Medicare will counsel smokers to quit

WASHINGTON – Medicare said Thursday it intends to pay for counseling to help some of the nation’s 4 million older smokers kick the habit.

Medicare beneficiaries who smoke and have smoking-related diseases or take certain medicines will be eligible for Medicare-covered counseling when the proposal takes effect next year. Medicare chief Mark McClellan said coverage would begin no later than the end of March.

Medicare would pay for up to four counseling sessions. If that doesn’t suffice, smokers could get a second round of counseling.

The decision has broad support among health care providers and patient advocates, although some groups pushed for more coverage, including for nicotine-replacement programs and some prescription drugs.

Medicare – the government health program for 42 million older and disabled Americans – will cover prescription medicines beginning in 2006.

“Quitting is hard, but counseling is a proven means of helping smokers succeed. It’s cost effective and can double the chances of success,” said John Seffrin, chief executive officer of the American Cancer Society.

Smoking is the top cause of preventable deaths in the United States, taking 440,000 lives a year, according to government estimates.
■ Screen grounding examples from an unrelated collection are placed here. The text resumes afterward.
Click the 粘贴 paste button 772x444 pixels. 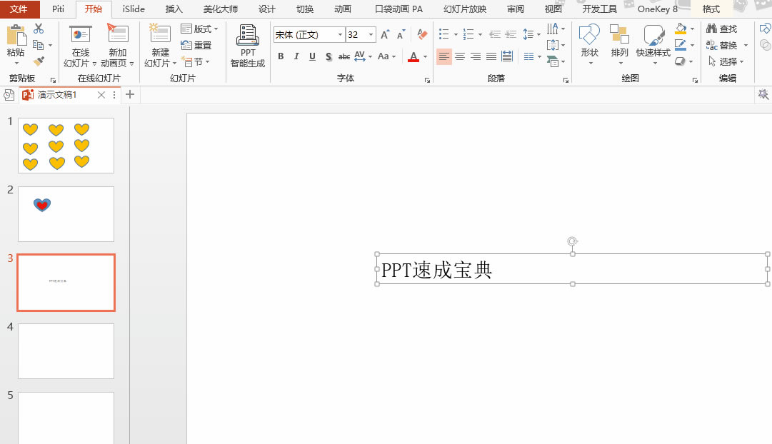pos(16,43)
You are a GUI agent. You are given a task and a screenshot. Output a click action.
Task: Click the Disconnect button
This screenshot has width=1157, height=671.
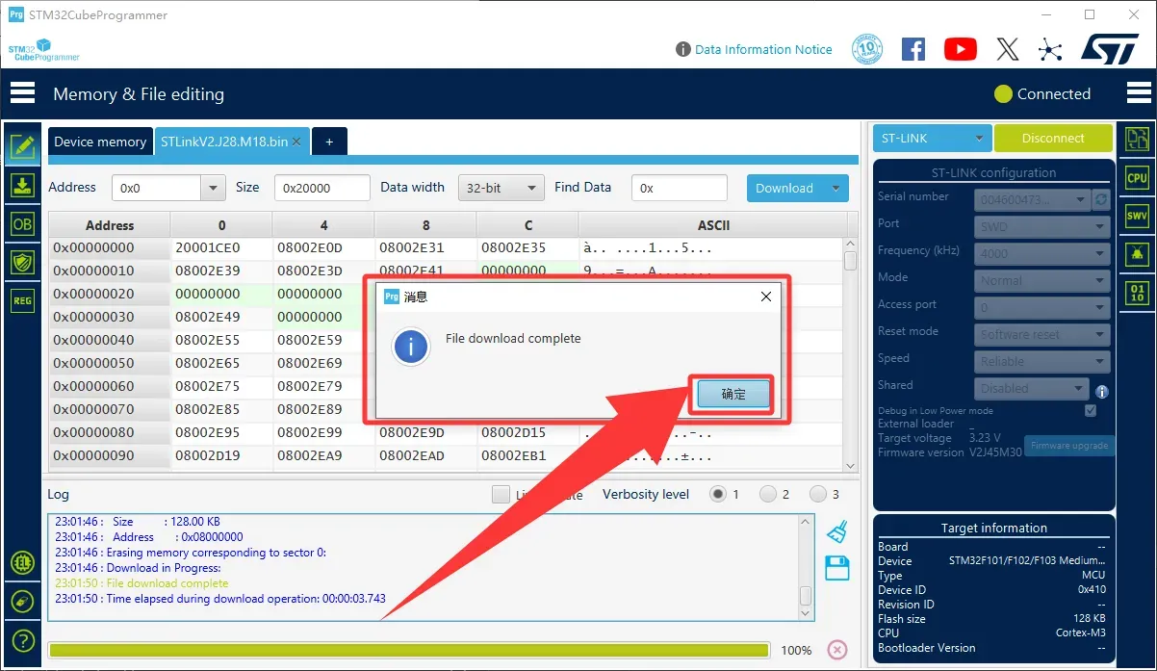click(1052, 139)
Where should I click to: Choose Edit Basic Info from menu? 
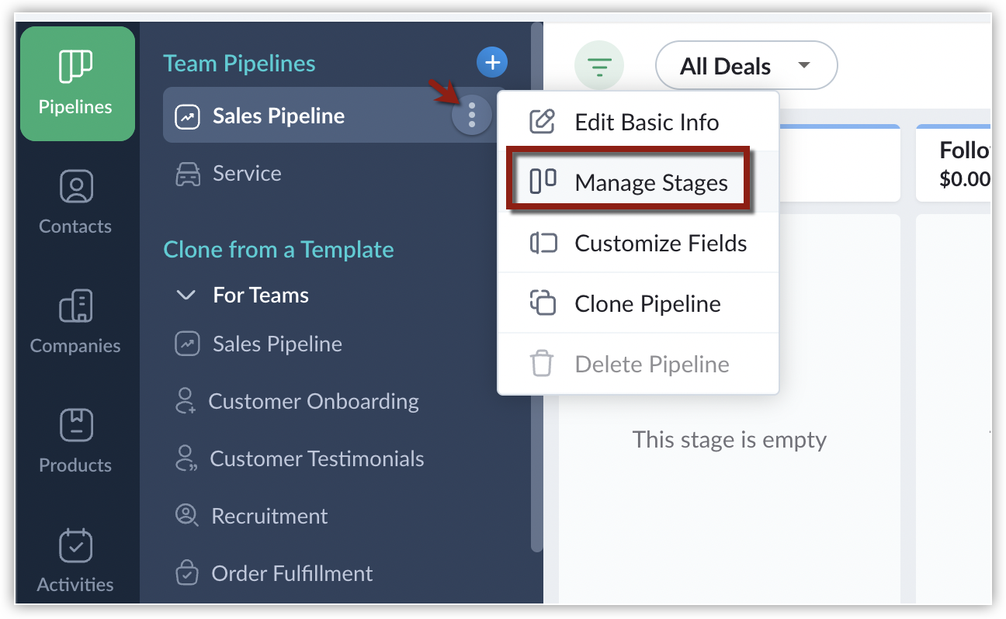pyautogui.click(x=638, y=122)
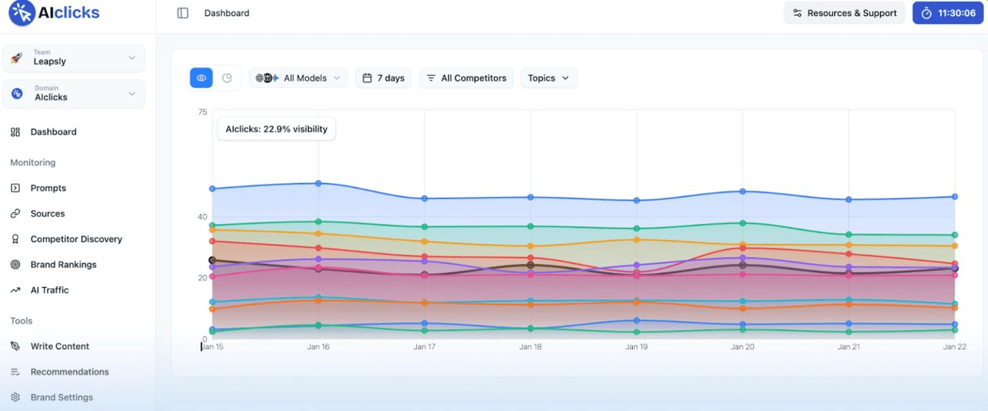Open Prompts via its sidebar icon
The width and height of the screenshot is (988, 411).
point(15,188)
About 300,000 of those deaths occur among people 65 and older.

Tobacco use costs Medicare $14 billion a year.

Over 10 years, about 187,000 people would quit because of the counseling, according to the Campaign for Tobacco-Free Kids.

The program would cost Medicare just over $10 million a year, but savings in reduced health care costs would be greater than the cost over 10 years, the anti-smoking group said.